*Given problem*
Copy the data from the line with "Switch to the Style tab" up to and including the line with "tap(619, 66)", keeping every character unchanged.

*Data shown*
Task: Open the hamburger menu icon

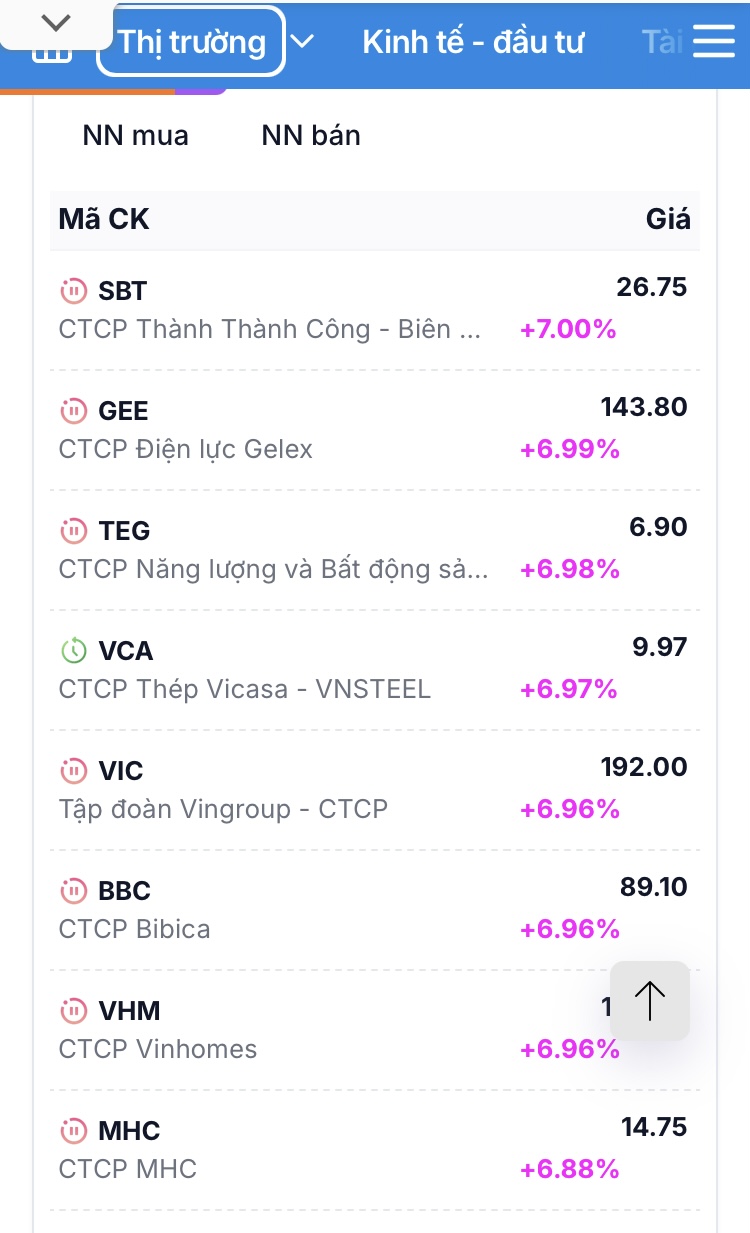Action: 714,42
* * *
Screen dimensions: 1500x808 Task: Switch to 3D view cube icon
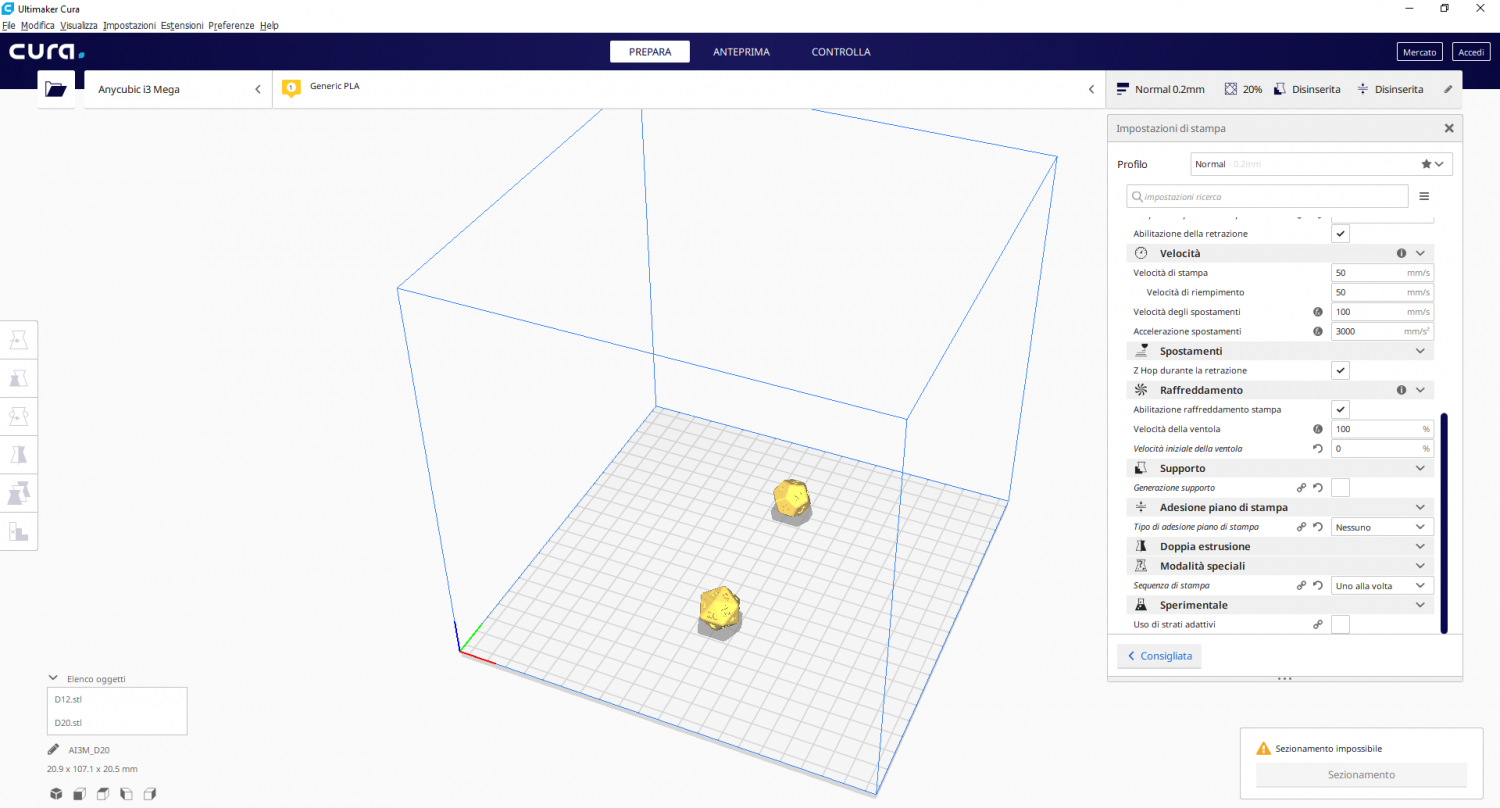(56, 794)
---
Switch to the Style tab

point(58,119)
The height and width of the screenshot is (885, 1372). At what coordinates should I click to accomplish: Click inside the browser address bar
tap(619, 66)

*Exercise solution*
Switch to the Style tab

point(58,119)
The height and width of the screenshot is (885, 1372). At what coordinates should I click to accomplish: Click inside the browser address bar
tap(619, 66)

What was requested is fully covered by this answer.